Machine learning-based analysis identifies glucose metabolism-related genes ADPGK as potential diagnostic biomarkers for clear cell renal cell carcinoma

Tie LiWang ShijinGuandu LiXiaochen Qi^*Guangzhen Wu^*Xiangyu Che^*

• Department of Urology, First Affiliated Hospital, Dalian Medical University, Dalian, Liaoning Province, China

Abstract Introduction: Clear cell renal cell carcinoma, with its high morbidity and mortality, is one of the more difficult diseases in the world and still lacks an effective therapeutic target. The primary way they break down glucose is through aerobic glycolysis, which leads to energy acquisition and synthesis of the material base required for cell growth. Although targeting glucose metabolism has driven the development of a variety of tumour therapies, the specific regulatory mechanisms remain unclear. Therefore, based on machine learning analysis algorithms, we analysed the correlation between glycometabolic pathways and ccRCC in the REACTOME database and verified the impact of the key gene ADPGK on the prognosis of ccRCC. Methods: We utilised a total of 89 gene collections of glucose metabolism pathways from the REACTOME (https://reactome.org/) database as the data base for our study. To uncover potential therapeutic target genes, we adopt three machine learning algorithms (LASSO, RF, and Boruta).
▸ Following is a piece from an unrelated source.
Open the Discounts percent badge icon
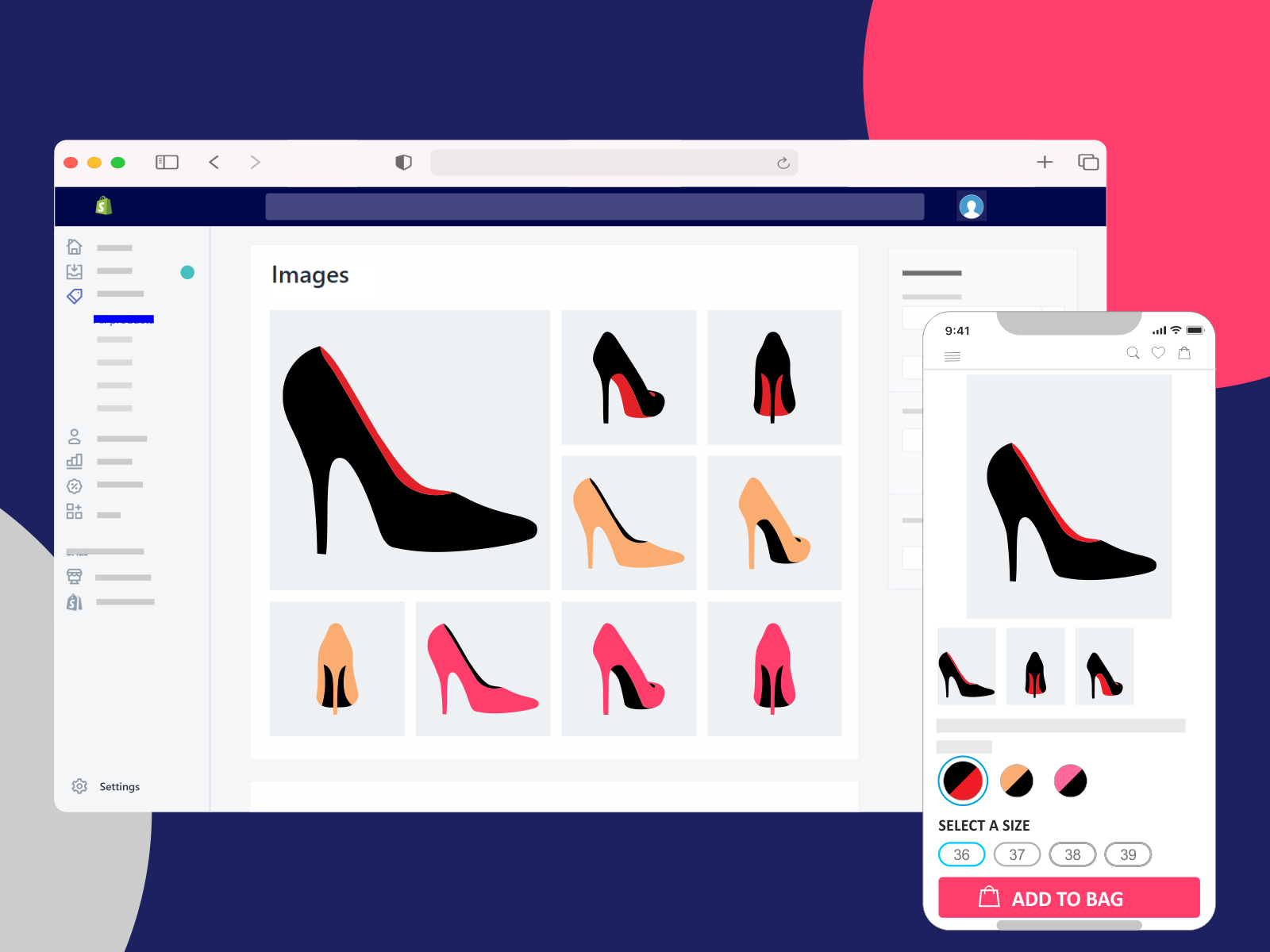This screenshot has height=952, width=1270. click(75, 486)
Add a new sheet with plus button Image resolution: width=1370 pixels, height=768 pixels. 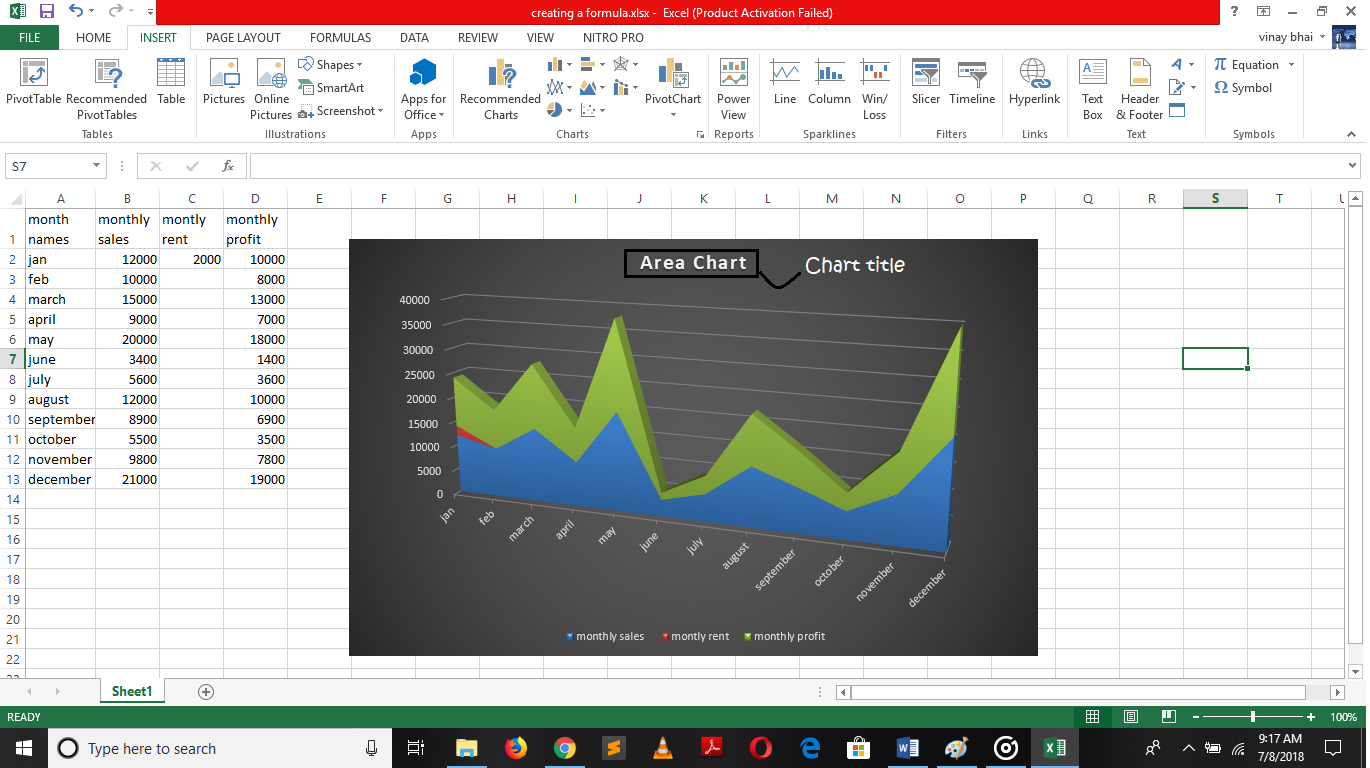point(206,691)
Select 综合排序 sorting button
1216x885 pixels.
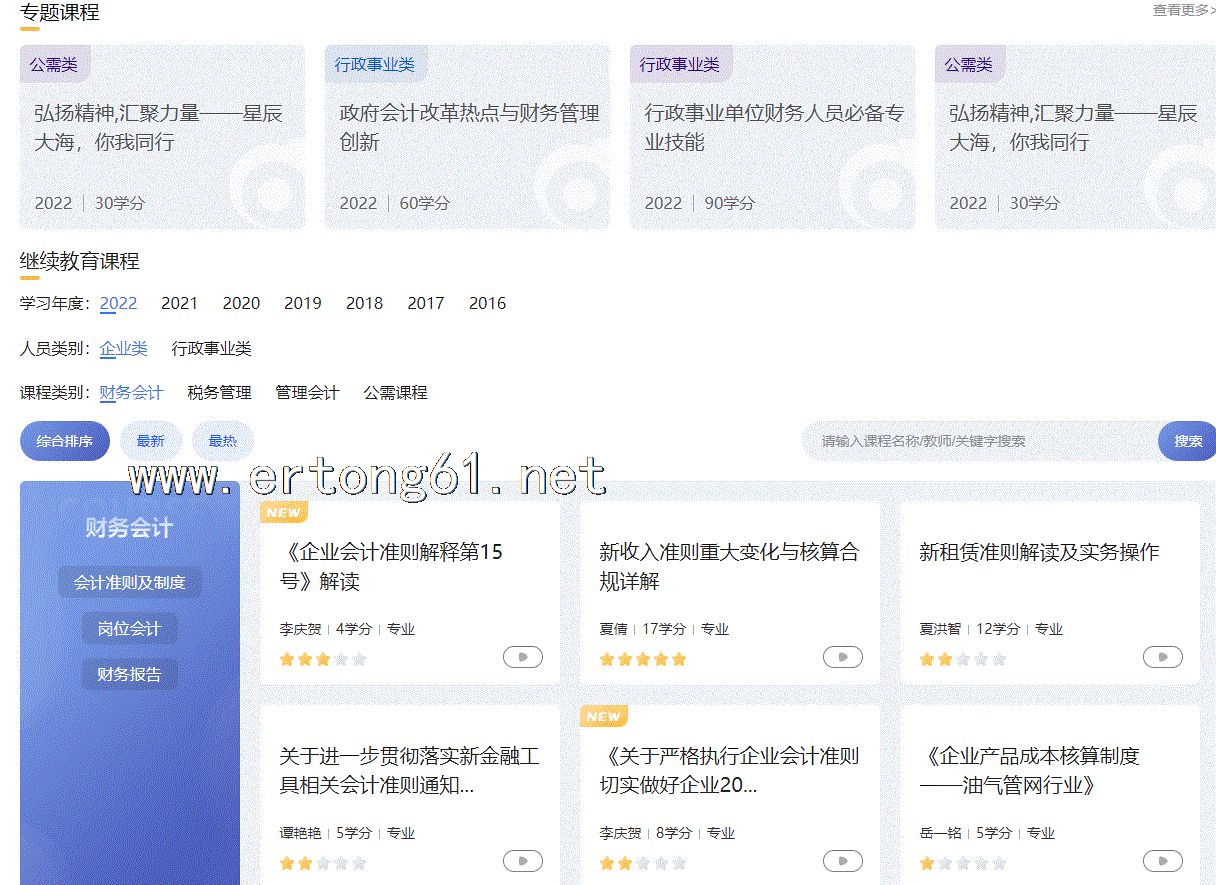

We reassigned the 7 screened genes based on gene expression differences between cancer and paracancerous tissues, and applied an unsupervised consensus clustering algorithm to establish a typology based on the expression of glucose metabolism-related genes (ADPGK). We then validated the link between ADPGK and cancer cell invasion and metastasis by in vitro experiments on ccRCC cell lines. Results: We identified ADPGK as a key gene for the glucose metabolism pathway and suggested that it may promote invasion and metastasis of ccRCC. In addition, based on the results of immune infiltration, ADPGK was observed to significantly affect the immune response in ccRCC. Our results suggest that the implementation of therapeutic strategies based on key genes of glucose metabolism may bring new hope for ccRCC patients. Discussion: Our results suggest that targeting the glucose metabolism pathway can kill ccRCC cells. ADPGK, a gene related to glucose metabolism, may be an important biomarker for the diagnosis and characterization of ccRCC. However, whether ADPGK affects glycolysis in ccRCC, and the mechanism by which glycolysis is regulated is not clear. This is the direction of further research in the future.